Spotlights blinded me as we emerged from the corridor. The crowd cheered.

As my eyes adjusted, I saw that we stood at the fifty-yard line of a professional football stadium. The field was arranged in an odd fashion. Around the circumference ran a three-lane racetrack. Pincushioning the artificial turf, a dozen iron posts anchored the chains of various beasts. At one post, six combat ostriches paced like dangerous merry-go-round animals. At another, three male lions snarled and blinked at the spotlights. At a third, a sad-looking elephant swayed, no doubt unhappy that she’d been outfitted in spiked chain mail and an oversize Colts football helmet.

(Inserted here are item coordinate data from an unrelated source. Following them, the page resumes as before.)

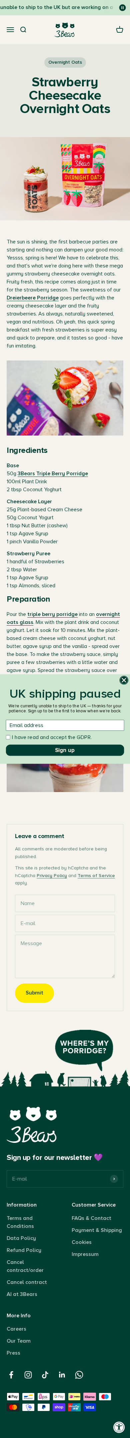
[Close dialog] (124, 680)
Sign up (65, 750)
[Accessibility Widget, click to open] (119, 1427)
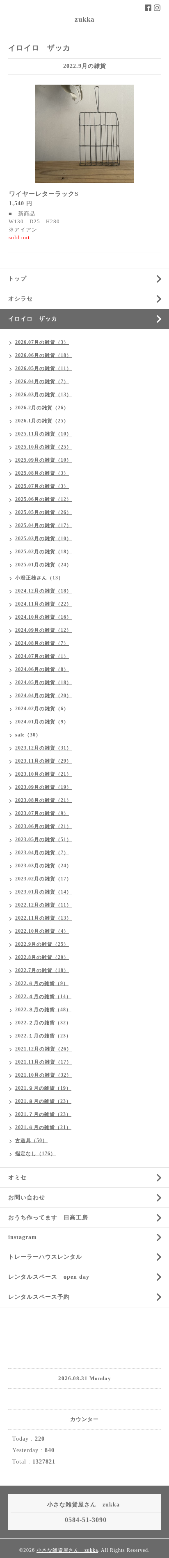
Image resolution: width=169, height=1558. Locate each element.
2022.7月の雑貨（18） (42, 970)
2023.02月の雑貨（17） (43, 879)
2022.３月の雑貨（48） (43, 1009)
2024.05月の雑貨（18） (43, 682)
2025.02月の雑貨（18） (43, 552)
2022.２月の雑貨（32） (43, 1023)
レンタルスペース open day (48, 1277)
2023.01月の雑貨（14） (43, 892)
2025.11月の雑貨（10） (43, 434)
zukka (85, 19)
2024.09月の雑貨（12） (43, 630)
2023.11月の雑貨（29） (43, 761)
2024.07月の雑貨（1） (42, 656)
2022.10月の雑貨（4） (42, 931)
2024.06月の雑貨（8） (42, 669)
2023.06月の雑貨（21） (43, 826)
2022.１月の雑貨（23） (43, 1036)
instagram (22, 1237)
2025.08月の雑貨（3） (42, 473)
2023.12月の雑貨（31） (43, 748)
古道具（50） (31, 1140)
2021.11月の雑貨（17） (43, 1062)
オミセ (17, 1177)
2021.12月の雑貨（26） (43, 1049)
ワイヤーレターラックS (43, 194)
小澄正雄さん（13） (39, 578)
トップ (17, 279)
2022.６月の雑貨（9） (42, 983)
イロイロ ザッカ (32, 319)
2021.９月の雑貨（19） (43, 1088)
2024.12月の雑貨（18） (43, 591)
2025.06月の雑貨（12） (43, 499)
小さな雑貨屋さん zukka (67, 1550)
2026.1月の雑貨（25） (42, 421)
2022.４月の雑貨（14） (43, 996)
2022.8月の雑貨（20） (42, 957)
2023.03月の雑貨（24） (43, 866)
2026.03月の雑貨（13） (43, 394)
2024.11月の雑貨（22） (43, 604)
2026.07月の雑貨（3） (42, 342)
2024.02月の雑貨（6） (42, 709)
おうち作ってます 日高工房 (48, 1218)
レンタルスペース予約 (39, 1297)
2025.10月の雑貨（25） (43, 447)
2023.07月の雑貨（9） (42, 813)
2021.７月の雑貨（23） (43, 1114)
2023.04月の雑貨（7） (42, 852)
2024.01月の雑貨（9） (42, 722)
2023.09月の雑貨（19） (43, 787)
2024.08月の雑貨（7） (42, 643)
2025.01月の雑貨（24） (43, 565)
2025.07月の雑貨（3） (42, 486)
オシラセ (20, 299)
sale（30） (28, 735)
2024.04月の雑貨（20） (43, 695)
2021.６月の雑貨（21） (43, 1127)
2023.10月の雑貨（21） (43, 774)
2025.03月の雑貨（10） (43, 538)
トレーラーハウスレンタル (45, 1257)
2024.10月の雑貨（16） (43, 617)
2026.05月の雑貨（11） (43, 368)
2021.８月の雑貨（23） (43, 1101)
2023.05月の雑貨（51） (43, 839)
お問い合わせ (26, 1197)
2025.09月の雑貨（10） (43, 460)
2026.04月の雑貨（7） (42, 381)
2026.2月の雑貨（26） (42, 408)
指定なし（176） (35, 1153)
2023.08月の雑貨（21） (43, 800)
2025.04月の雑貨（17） (43, 525)
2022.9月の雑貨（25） (42, 944)
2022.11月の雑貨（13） (43, 918)
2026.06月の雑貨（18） (43, 355)
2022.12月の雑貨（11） (43, 905)
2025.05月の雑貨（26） (43, 512)
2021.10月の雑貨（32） (43, 1075)
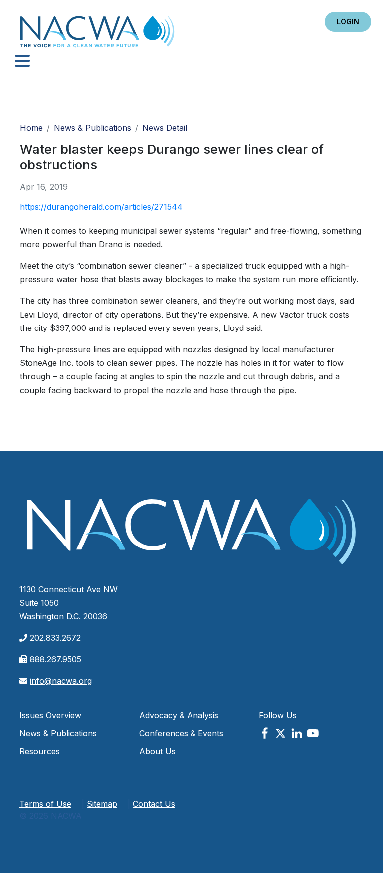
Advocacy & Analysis (178, 715)
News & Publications (92, 128)
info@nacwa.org (61, 681)
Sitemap (102, 804)
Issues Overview (50, 715)
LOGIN (348, 21)
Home (97, 34)
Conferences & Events (181, 733)
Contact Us (154, 804)
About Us (157, 751)
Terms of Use (45, 804)
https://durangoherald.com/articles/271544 (101, 207)
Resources (39, 751)
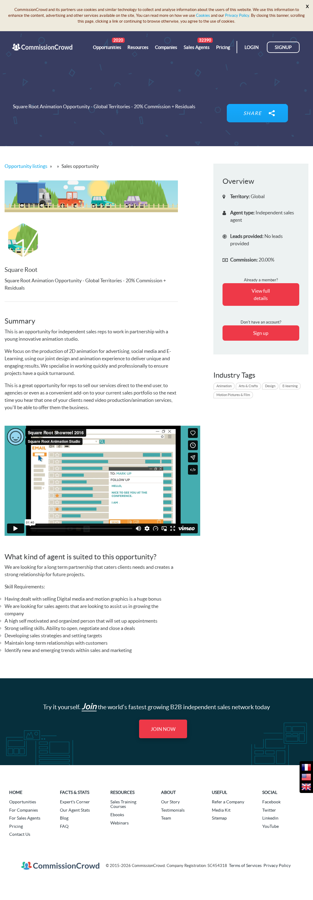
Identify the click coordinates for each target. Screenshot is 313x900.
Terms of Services (245, 865)
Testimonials (173, 810)
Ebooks (117, 814)
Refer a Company (228, 801)
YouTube (270, 826)
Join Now (163, 729)
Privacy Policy (237, 15)
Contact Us (19, 834)
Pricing (16, 826)
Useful (219, 792)
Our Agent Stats (75, 810)
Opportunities (22, 801)
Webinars (119, 822)
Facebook (271, 801)
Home (15, 792)
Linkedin (270, 818)
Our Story (170, 801)
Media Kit (221, 810)
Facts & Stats (74, 792)
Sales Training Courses (123, 804)
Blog (64, 818)
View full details (261, 294)
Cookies (203, 15)
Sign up (260, 333)
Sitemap (219, 818)
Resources (122, 792)
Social (269, 792)
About (168, 792)
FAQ (64, 826)
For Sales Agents (24, 818)
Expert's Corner (75, 801)
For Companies (23, 810)
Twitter (269, 810)
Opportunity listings (26, 166)
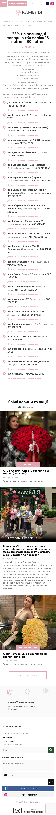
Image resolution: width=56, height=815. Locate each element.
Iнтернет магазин (17, 3)
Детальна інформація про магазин (24, 110)
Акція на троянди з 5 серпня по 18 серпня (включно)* (25, 655)
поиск (51, 750)
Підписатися (28, 407)
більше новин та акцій (28, 675)
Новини (18, 22)
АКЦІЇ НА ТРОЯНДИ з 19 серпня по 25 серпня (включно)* (26, 472)
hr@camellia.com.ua (12, 744)
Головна (6, 22)
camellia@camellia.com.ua (15, 733)
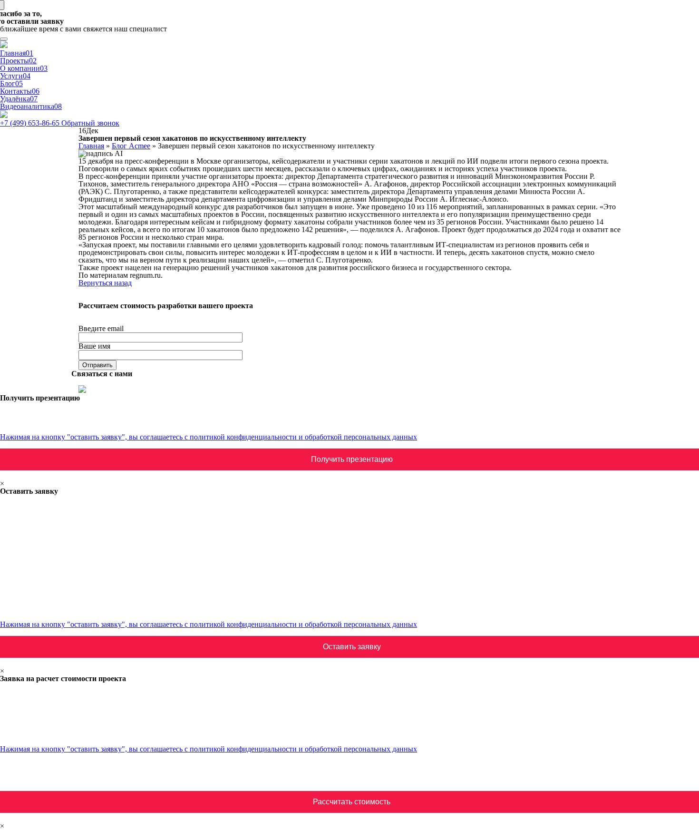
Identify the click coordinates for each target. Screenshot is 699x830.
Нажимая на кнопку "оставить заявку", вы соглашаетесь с (208, 437)
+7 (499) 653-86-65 (30, 123)
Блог (11, 83)
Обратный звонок (90, 123)
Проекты (18, 61)
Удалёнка (19, 99)
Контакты (19, 91)
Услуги (15, 76)
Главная (16, 53)
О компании (24, 68)
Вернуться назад (105, 283)
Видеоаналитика (31, 106)
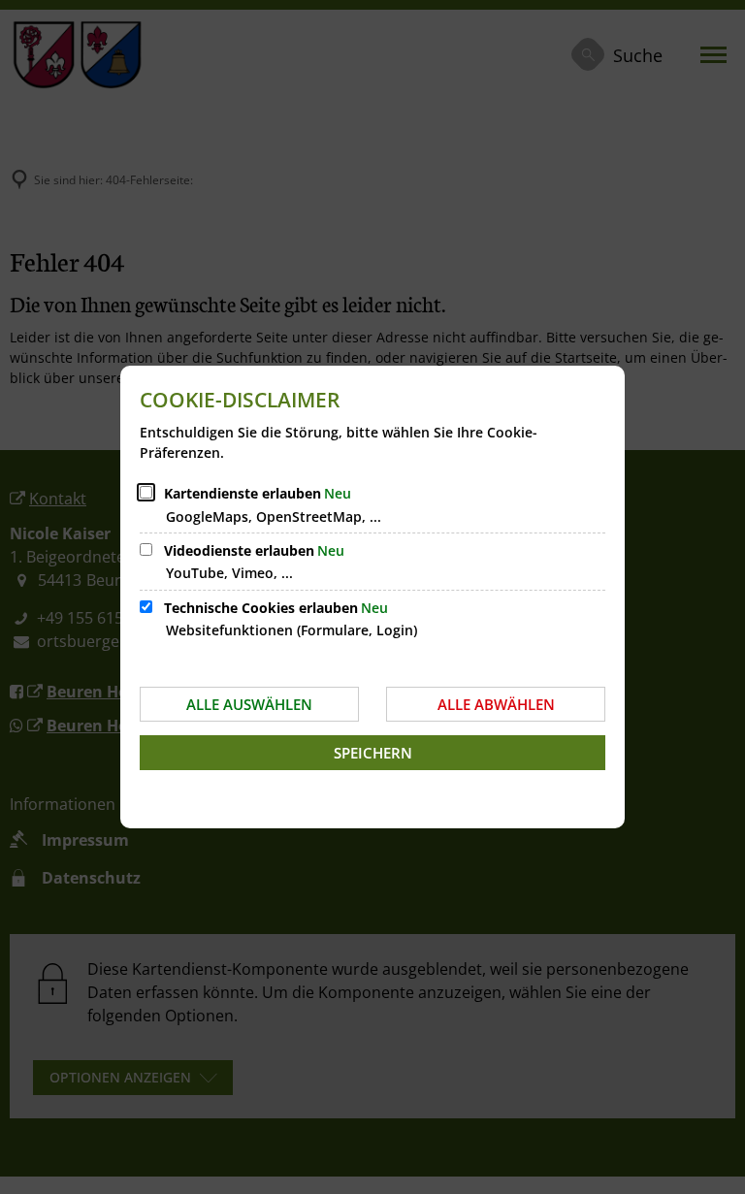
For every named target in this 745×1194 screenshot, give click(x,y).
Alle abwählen (496, 704)
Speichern (373, 752)
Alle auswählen (249, 704)
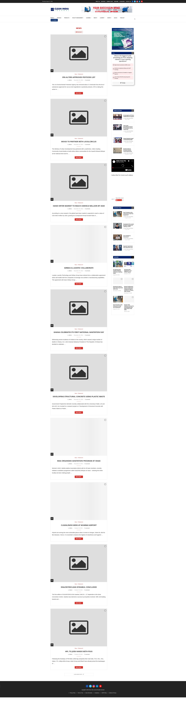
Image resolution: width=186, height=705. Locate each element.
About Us (98, 1)
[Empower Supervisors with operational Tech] (117, 245)
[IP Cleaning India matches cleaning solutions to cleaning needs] (118, 261)
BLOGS (115, 15)
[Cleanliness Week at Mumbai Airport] (78, 499)
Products (66, 15)
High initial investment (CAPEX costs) (122, 62)
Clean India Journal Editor (128, 115)
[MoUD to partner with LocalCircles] (78, 115)
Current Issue (110, 1)
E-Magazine (122, 1)
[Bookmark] (105, 34)
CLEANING (88, 15)
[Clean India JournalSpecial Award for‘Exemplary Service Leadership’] (117, 125)
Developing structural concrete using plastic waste (79, 394)
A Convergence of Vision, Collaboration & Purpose (128, 113)
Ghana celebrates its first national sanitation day (79, 330)
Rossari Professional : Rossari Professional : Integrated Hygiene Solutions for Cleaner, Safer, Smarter (128, 287)
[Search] (135, 17)
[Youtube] (142, 1)
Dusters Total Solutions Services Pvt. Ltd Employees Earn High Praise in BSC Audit (129, 305)
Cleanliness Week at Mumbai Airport (79, 523)
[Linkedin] (139, 1)
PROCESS (59, 15)
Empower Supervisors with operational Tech (128, 244)
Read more (78, 90)
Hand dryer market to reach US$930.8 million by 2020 (79, 203)
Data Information (88, 690)
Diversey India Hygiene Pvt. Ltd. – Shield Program (128, 268)
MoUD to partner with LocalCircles (78, 139)
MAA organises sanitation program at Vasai (78, 458)
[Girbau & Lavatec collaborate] (78, 241)
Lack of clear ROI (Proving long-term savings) (122, 75)
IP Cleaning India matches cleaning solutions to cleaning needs (117, 269)
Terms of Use (80, 690)
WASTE (95, 15)
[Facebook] (132, 1)
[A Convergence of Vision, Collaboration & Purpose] (117, 114)
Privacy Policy (72, 690)
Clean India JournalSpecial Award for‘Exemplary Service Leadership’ (128, 125)
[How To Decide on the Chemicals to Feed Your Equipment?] (117, 212)
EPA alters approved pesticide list (78, 75)
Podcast (122, 15)
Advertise (103, 1)
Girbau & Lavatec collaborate (78, 265)
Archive (116, 255)
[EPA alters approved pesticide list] (78, 51)
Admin (70, 77)
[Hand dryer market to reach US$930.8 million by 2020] (78, 179)
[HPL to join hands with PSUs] (78, 625)
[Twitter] (135, 1)
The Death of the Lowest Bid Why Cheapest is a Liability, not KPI (128, 223)
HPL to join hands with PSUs (78, 649)
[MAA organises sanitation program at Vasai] (78, 434)
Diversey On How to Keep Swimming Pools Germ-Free (118, 285)
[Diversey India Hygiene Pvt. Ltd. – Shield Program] (129, 261)
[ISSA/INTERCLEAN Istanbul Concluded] (78, 561)
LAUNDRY (102, 15)
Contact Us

Reluctantly, I raised my eyes to the stands. In the sea of blue seats, the only occupied section was the end zone on the left, but the crowd was certainly enthusiastic. Germani banged their spears against their shields. The demigods of Commodus’s Imperial Household jeered and yelled insults (which I will not repeat) about my divine person. Cynocephali—the tribe of wolf-headed men—howled and tore at their Indianapolis Colts souvenir jerseys. Rows of blemmyae clapped politely, looking perplexed at the rude behavior of their peers. And of course, an entire section of the stands was filled with wild centaurs. Honestly, you can’t have a sporting event or bloodbath anywhere without them somehow getting wind of it. They blew their vuvuzelas, sounded air horns, and trampled all over one another, sloshing root beer from their double-cup drinking hats.